Conspiracy theorists often point to a front-page story in The Miami Herald back in 1987 as proof that, in the words of one of them, “FEMA is the executive arm of the coming police state and thus will head up all operations.” The story reported that between 1982 and 1984, Marine Lt. Col. Oliver North had helped draft a secret contingency plan to suspend the Constitution in the event of a national crisis, such as nuclear war, violent and widespread domestic dissent, or national opposition to a U.S. military invasion abroad. North would later become infamous for his part in the Iran-Contra affair, in which weapons were sold to intermediaries in Iran with the proceeds used to fund antigovernment “contra” rebels in Nicaragua.

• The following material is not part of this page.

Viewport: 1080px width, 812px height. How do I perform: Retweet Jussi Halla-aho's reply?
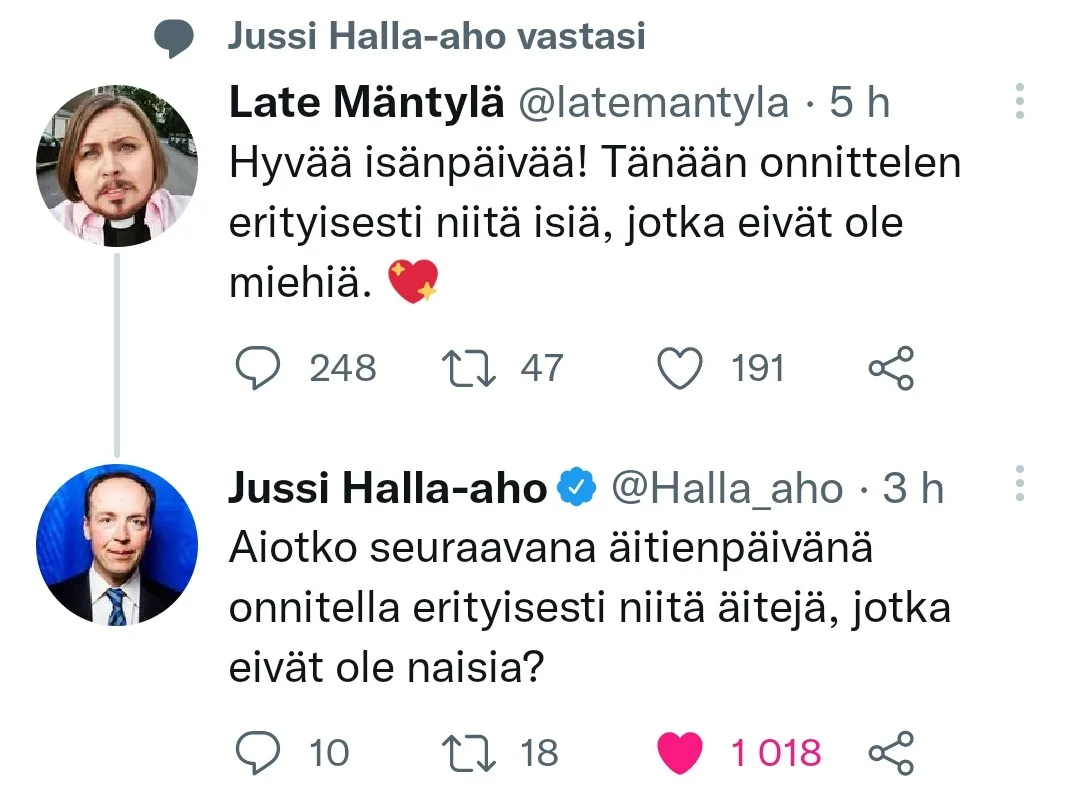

The plan was written for President Ronald Reagan in case he ever wanted to take such action. The newspaper also obtained a copy of a FEMA official’s 1982 memo that it reported was similar to a paper then-FEMA director Louis Guiffrida had written 12 years earlier. In the 1970 document, Guiffrida reportedly advocated martial law in case of a national uprising by black militants and the transferring of at least 21 million “American Negroes” to “assembly centers or relocations camps.”

During the Iran-Contra hearings in 1987, Texas congressman Jack Brooks asked North about the newspaper’s findings. But Sen. Daniel Inouye of Hawaii, who chaired the Senate Select Committee on Iran-Contra, rapidly silenced him, telling the Democratic congressman he was getting into a “highly sensitive and classified area.” That was further proof of their claims, conspiracy buffs contend.

But FEMA and its alleged plans for freedom-loving Americans are not the only government conspiracies that so-called Patriots and their fellow travelers love to hate. In a related vein, they also point to numerous presidential executive orders that they claim will allow the suspension of the Constitution and the Bill of Rights.